LAWRENCE, Kan. — Of all the ugly aspects in the end-of-game brawl between Kansas and Kansas State basketball players Tuesday at Allen Fieldhouse, arguably the most disturbing facet flew somewhat under the radar.
But Bill Self noticed.
“It happened in handicapped seating,” said Self, speaking after the No. 3-ranked Jayhawks’ 81-60 victory over the Wildcats. “If you’re going to do something, at least take it on the court or whatever. It’s ridiculous that they would go into the stands.”
Ridiculous could very well be the word of the evening.
Punishments are expected to be handed down Wednesday to the players involved in the melee, which occurred in the final seconds of the Sunflower Showdown tilt. Both Self and K-State counterpart Bruce Weber were unable to give a full evaluation of what happened Tuesday — the head coaches were in the postgame handshake line when the incident was sparked — but both indicated that their own program shares blame for what happened.
Here’s what is known to have unfolded, pieced together through both ESPN’s broadcast of the game, additional footage released by the network after the skirmish and clips posted to social media by journalists sitting behind the basket, where the fight originated.

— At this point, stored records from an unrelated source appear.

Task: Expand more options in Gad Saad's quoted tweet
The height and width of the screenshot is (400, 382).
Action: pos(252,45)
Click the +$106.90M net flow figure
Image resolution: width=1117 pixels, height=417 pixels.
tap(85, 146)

With three seconds left in the blowout, K-State’s DaJuan Gordon stole the ball from KU’s Silvio De Sousa just past midcourt. De Sousa, however, was able to chase Gordon down and block his shot from behind. But the Jayhawk junior forward was unable to leave well enough alone — De Sousa hovered over the now-downed Gordon for several seconds.
MELEE BREAKS OUT:Wild brawl erupts at end of Kansas-Kansas State rivalry game
That’s when Wildcat freshman forward Antonio Gordon flew into the picture, shoving De Sousa backward and away from the freshman guard Gordon. Other shoves were exchanged while some players and assistant coaches attempted to play peacekeeper — both teams had reserves in the game at that point, though each bench cleared and all of those players were subsequently ejected.
De Sousa appears to escalate the physicality, throwing the brawl’s first punch in the direction of Wildcat junior guard David Sloan. K-State redshirt junior forward James Love, inactive and wearing street clothes, engages with De Sousa, and the two appear to throw punches at one another. De Sousa then picks up a metal stool and holds it over his head before dropping it. De Sousa is finally corralled by Self and Jayhawk assistant coaches, the approximately 35-second brouhaha settling down.
KU’s Marcus Garrett and David McCormack rush to a downed Love near the end of the mayhem, though it’s unclear if the pair engaged with Love physically.
Both teams left the court through opposite tunnels, but officials forced them to return — it was determined De Sousa’s block went out of bounds with one second left, and the Luanda, Angola, native was assessed a technical foul for taunting. K-State’s Pierson McAtee converted 1 of 2 tries from the free-throw line to give the game its final score.
In a news release, KU athletic director Jeff Long called the conduct of a handful of Jayhawk student athletes “simply unacceptable and not reflective of who we are.”
“There is no place for this conduct in college athletics or here at KU,” Long said. “I would like to apologize to the Big 12 Conference, Kansas State University, (athletic director) Gene Taylor, Bruce Weber and all fans for the lack of sportsmanship from members of our team this evening.”
Self called his players’ roles in the incident “an embarrassment.”
“This doesn’t have anything to do with competition,” Self said. “Those were selfish motives on why that took place at the end.”
Weber shouldered a degree of blame for the incident, though he said DaJuan Gordon and the rest of the Wildcats were told not to press in the final moments with the outcome long determined. Self cited “multiple issues with K-State on this front” — an end-of-game dunk by KU’s Brannen Greene during the 2015-16 season in a lopsided KU victory; an end-of-game dunk by Barry Brown last season in a lopsided K-State victory — but didn’t mention any prior moment by name.
This situation is “a little different,” Self observed, as it was the losing team that attempted the meaningless buzzer-beater.
“I’m not sure that it’s the right thing to do, but I’m not going to place any blame on Gordon going and taking (De Sousa’s) ball,” Self said. “I mean, Silvio knew he was being defended and he took his ball, and certainly the way Silvio reacted to him taking his ball, going down and blocking the shot, that’s all fair game. Horn hadn’t gone off yet. But what transpired after that is obviously what set everything off.”
A nationally-televised black eye on both programs, the incident is one that, if Self were a fan, would do nothing to entice him to watch future college basketball games, he commented.
“We’ve seen things like this happen at other places and certainly it gets some attention and you know it’s the exception and not the rule, but still, it’s inexcusable,” Self said. “These things can’t happen.”
The lasting image, it would seem, will be De Sousa lifting the metal stool.
“I was there when that happened, yeah,” Self said. “Which is, regardless of what happened, it’s a terrible image and there will certainly be consequences for that.”